JPropel brings LINQ, reified collections and consice utilities for Java

This is a post about JPropel-light, a free and open-source Java library aiming to cut down code bloat, boilerplate and generally the number of lines of code Java developers have to write in order to complete a task.

It comes with full LINQ support, reified generic collections and concise one-liners for performing standard tasks such as reading an entire text file into memory, array manipulations, XML processing and querying, etc. Let's examine some of them.


LINQ

A very popular language feature of C#, Language INtegrated Query adds native data querying capabilities. These can, for example, be used to project and filter data in arrays and enumerable classes (source: LINQ)

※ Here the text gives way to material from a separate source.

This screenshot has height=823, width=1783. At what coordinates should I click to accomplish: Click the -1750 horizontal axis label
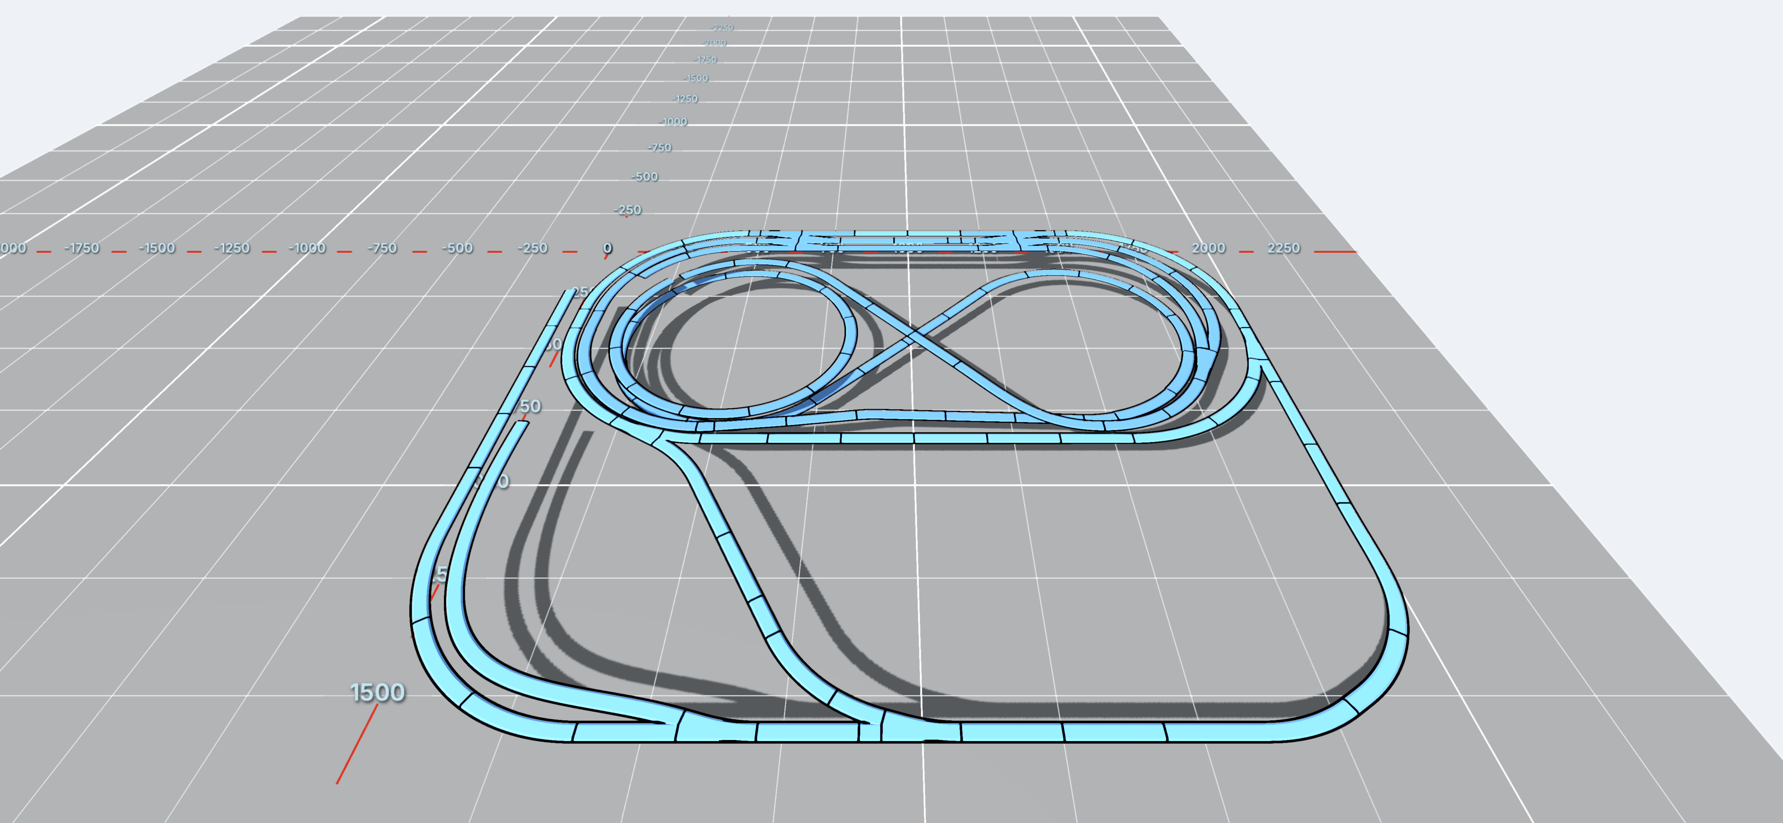click(x=82, y=248)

var results = someCollection.where(c => c.SomeProperty < someValue * 2);

Here is an equivalent Java snippet:

List<SomeElement> results = new ArrayList<SomeElement>();
for(SomeElement c : SomeCollection)
if(c.SomeProperty < someValue * 2)
results.add(c);

This is a trivial example, but it becomes obvious that for more complex queries, such as group by, select many, etc. the code becomes much more verbose. Even the low level of verbosity shown above hides the real purpose of the snippet, so one has to read it multiple lines of code in their entirety to understand it. This gets in the way of the developer and is not good for productivity. So is the following *valid* Java code perhaps better?

List results = someCollection.where(propertyLessThan(someValue*2));

How is this possible? Well, firstly we have to import the right class, which would be the Linq class of the framework. It has implementations for all methods found in the .NET implementation such as: all, any, select, where, distinct, first, last, zip, etc.

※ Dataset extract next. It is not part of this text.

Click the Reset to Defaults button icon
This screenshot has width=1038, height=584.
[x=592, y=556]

The second step is to annotate the class that contains your code with the @ExtensionMethod annotation, imported from a library called lombok-pg. This library makes a lot of the shown syntactic sugar possible by instructing your compiler to pre-process the class code before compiling. This is done transparently to the developer. As far as bytecode is concerned, the code is converted to standard Java calls. So for the snippet above, the code effectively becomes:

List results = Linq.where(someCollection, propertyLessThan(someValue*2));

This you will recognise is standard Java static method call. This is how extension methods work under-the-hood in C# for example. But crucially, you as a developer do not have to work as such and can be much more expressive, using a builder-like fluent API:

List names = new String[] {"james","john","john","eddie"}.where(startsWith("j").select(toUppercase()).distinct().toList();

The above statement returns ["JAMES", "JOHN"] and is arguably more readable and concise than the equivalent imperative series of Java statements that it gets compiled down to, don't you agree?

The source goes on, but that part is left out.